Il commerciante ha quindi iniziato a gridare ‘al ladro al ladro’ attirando l’attenzione dei poliziotti che si sono avvicinati al 30enne intimandogli di sbarazzarsi dell’arma rudimentale subito gettata a terra e di consegnare il magro bottino della sua incursione.

L’uomo è stato arrestato poiché gravemente indiziato del reato di rapina e condotto davanti al magistrato che convalidato l’operato della Polizia su richiesta del pubblico ministero.

Il secondo episodio si è verificato poco dopo le 6 del mattino di oggi, mercoledì 13 agosto, quando un 45enne di origini albanesi è stato bloccato dagli agenti delle Volanti accorsi presso un ristorante di Casal dè Pazzi da dove era giunta una segnalazione di allarme alla sala operativa della Questura di Roma.

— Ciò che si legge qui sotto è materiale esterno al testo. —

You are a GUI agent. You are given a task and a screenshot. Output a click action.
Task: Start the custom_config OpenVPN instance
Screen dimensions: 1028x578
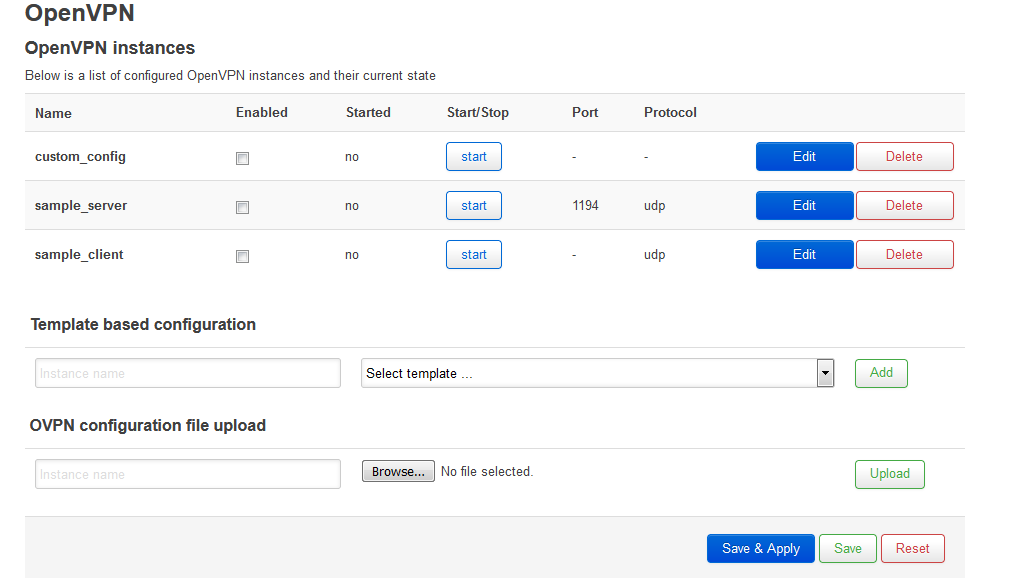(x=474, y=157)
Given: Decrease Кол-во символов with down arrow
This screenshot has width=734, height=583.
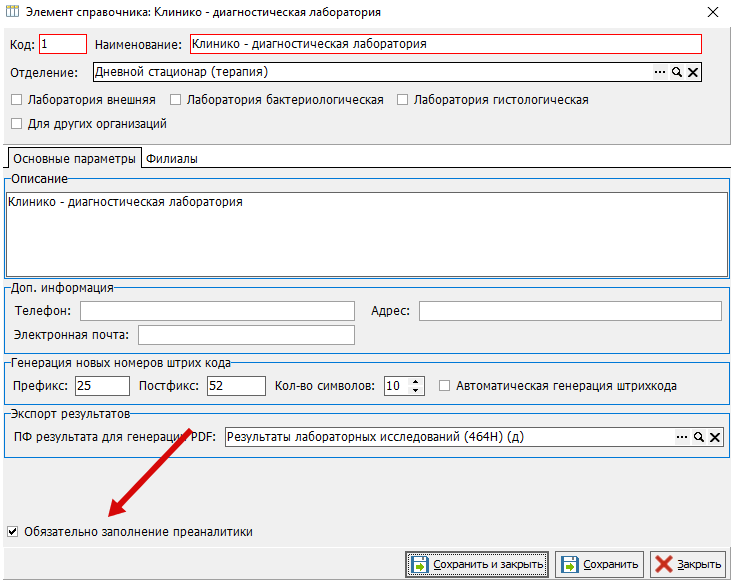Looking at the screenshot, I should click(x=415, y=390).
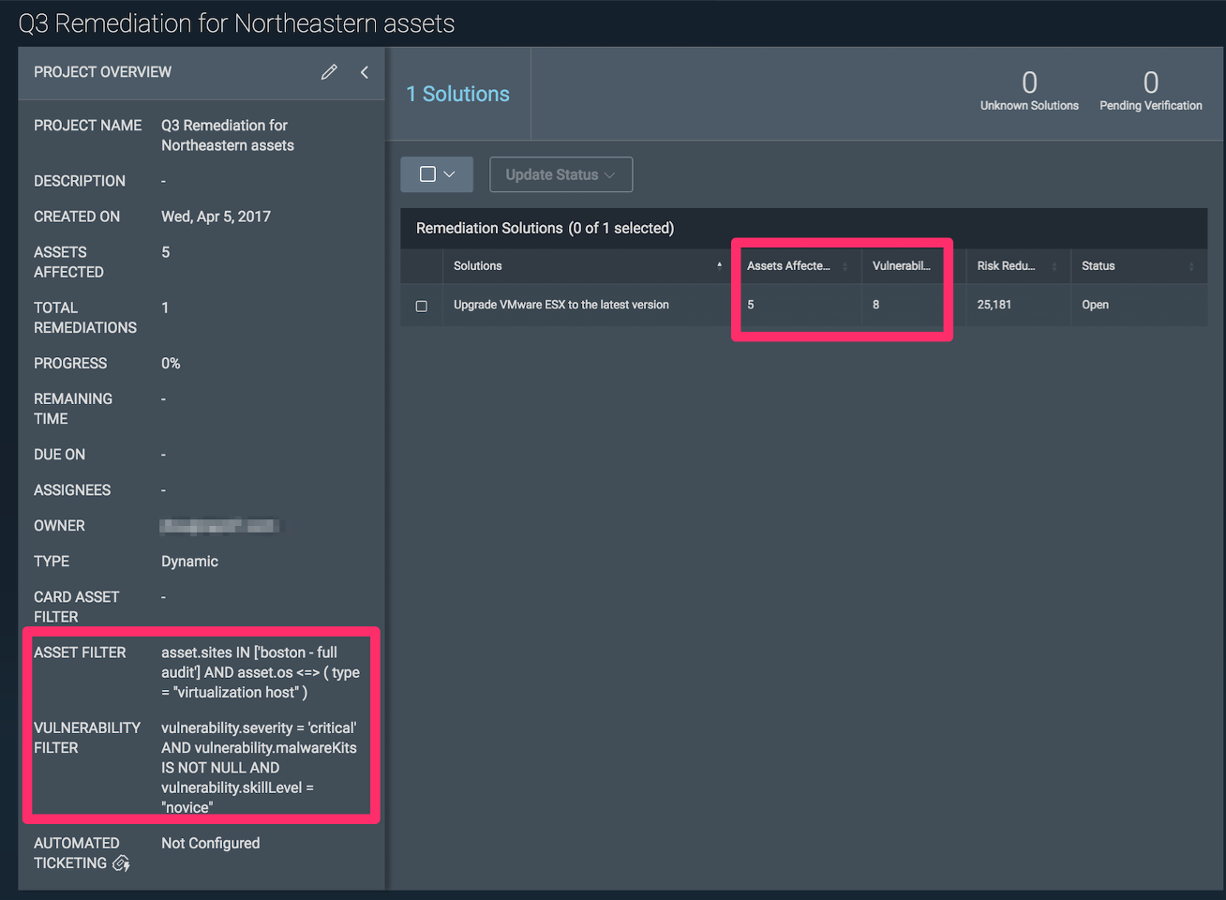Click the Automated Ticketing tag icon

121,863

Arrivati sul posto i poliziotti hanno notato che la porta de locale, a quell’ora normalmente chiuso, era semiaperta. Hanno quindi deciso di introdursi silenziosamente all’interno dell’esercizio commerciale dove hanno sorpreso l’uomo ancora intento ad aprire il registratore di cassa nel tentativo di impossessarsi del contenuto.

Colto in flagranza di reato lo straniero ha cercato di aprirsi una via di fuga ma è stato fermato sulla porta di ingresso del locale.

E’ stato a quel punto che gli agenti si sono accorti che l’uomo aveva riempito una carriola con bottiglie di vino pregiate e di liquori già pronti per essere portati via e probabilmente venduti nei canali di smercio clandestino considerando che si tratta di merce molto richiesta.

L’uomo è stato arrestato con l’accusa di furto aggravato, misura cautelare che è stata convalidata dal giudice per le indagini preliminari.

E’ opportuno ricordare che qualsiasi persona fermata, arrestata, denunciata, tratta in arresto, indagata o rinviata a giudizio in ogni stato e grado del procedimento penale deve essere considerata innocente sino a quando non sia pronunciata una sentenza di condanna definitiva nei suoi confronti.